Listing »
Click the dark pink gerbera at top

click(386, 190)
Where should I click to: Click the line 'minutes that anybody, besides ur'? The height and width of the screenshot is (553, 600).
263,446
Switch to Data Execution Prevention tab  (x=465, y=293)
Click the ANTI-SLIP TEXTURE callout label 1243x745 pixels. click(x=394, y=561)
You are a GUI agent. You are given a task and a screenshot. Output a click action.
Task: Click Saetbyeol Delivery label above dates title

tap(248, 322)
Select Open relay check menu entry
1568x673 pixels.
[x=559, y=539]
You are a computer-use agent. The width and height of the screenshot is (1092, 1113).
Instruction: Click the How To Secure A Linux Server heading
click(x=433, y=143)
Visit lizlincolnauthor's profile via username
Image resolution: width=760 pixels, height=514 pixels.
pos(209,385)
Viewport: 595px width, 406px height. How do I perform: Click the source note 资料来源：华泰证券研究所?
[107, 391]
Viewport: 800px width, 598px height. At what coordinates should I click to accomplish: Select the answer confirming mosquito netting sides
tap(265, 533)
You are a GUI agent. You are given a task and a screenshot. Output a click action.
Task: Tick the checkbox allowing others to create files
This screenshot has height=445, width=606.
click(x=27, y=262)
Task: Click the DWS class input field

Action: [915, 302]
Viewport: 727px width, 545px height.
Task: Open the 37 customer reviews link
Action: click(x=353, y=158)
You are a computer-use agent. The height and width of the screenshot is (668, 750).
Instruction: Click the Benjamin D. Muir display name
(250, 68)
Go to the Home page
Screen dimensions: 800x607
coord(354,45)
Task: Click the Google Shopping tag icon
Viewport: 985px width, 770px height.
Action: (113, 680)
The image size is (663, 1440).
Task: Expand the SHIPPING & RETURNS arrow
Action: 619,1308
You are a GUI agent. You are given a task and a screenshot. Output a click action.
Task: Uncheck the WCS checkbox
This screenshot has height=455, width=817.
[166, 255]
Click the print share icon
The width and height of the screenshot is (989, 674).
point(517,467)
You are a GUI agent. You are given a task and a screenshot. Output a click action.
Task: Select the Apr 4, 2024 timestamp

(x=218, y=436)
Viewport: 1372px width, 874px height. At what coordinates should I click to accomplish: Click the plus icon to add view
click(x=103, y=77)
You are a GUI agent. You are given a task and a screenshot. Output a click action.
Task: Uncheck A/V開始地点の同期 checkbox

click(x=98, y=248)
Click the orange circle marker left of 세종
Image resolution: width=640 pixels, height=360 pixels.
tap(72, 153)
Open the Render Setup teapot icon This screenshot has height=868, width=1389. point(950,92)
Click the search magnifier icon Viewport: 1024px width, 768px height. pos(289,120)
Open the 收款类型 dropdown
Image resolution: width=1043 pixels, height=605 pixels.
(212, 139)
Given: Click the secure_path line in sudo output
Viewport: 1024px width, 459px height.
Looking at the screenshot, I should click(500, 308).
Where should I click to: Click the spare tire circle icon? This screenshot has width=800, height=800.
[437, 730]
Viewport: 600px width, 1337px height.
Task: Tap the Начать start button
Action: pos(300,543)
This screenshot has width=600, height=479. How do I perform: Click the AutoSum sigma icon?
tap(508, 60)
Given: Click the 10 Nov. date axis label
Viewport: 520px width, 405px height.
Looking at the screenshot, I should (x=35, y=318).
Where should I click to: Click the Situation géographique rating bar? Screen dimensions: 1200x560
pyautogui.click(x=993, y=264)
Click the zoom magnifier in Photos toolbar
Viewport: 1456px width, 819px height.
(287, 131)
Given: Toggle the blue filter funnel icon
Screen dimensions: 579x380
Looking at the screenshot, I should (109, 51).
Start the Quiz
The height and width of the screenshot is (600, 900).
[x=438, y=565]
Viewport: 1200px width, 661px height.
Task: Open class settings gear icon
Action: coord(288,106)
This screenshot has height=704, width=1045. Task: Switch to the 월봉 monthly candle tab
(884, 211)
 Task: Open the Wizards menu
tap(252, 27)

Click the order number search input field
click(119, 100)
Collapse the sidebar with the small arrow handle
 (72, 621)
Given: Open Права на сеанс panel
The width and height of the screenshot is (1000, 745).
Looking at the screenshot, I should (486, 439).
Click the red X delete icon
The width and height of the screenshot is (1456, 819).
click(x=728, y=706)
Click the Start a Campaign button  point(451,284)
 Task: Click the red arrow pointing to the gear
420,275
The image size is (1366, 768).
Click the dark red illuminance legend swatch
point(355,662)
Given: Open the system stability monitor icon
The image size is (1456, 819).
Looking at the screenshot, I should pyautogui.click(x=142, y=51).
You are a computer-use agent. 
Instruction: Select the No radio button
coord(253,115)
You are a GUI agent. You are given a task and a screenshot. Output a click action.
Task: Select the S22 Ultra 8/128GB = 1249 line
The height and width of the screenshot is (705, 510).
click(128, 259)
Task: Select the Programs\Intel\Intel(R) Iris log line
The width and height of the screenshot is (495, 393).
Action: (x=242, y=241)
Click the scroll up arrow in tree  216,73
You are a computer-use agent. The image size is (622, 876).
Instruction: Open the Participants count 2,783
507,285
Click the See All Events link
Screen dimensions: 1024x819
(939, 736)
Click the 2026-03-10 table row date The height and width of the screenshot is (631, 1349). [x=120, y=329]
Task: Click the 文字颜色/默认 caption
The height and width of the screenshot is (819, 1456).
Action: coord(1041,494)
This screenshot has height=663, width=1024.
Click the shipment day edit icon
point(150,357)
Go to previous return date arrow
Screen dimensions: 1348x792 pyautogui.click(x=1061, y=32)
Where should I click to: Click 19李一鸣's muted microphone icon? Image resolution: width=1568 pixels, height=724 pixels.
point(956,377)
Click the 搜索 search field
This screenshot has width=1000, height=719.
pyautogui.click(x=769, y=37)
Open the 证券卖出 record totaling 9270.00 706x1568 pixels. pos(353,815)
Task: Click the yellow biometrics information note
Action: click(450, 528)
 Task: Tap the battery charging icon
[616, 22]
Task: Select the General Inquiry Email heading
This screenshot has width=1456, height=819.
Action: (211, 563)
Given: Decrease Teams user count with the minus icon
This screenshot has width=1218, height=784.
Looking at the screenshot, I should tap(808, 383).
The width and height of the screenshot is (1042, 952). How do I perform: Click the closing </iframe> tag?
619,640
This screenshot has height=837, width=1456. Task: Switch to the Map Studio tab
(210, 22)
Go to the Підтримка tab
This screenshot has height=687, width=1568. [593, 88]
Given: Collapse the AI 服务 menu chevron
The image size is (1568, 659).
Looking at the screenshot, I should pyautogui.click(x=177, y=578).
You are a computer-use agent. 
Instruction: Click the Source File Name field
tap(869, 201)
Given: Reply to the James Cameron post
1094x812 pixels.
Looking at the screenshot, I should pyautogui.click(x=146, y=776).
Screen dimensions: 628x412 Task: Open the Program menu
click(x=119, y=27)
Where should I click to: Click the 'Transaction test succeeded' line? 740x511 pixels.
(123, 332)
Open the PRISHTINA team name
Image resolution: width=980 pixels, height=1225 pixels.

Task » Copy everything from the line containing "Where should I click to: Click the 'Transaction" down to the end of the material, reproducing each line word for word.

Correct output »
Where should I click to: Click the 'Transaction test succeeded' line? 740x511 pixels.
(123, 332)
Open the PRISHTINA team name
Image resolution: width=980 pixels, height=1225 pixels.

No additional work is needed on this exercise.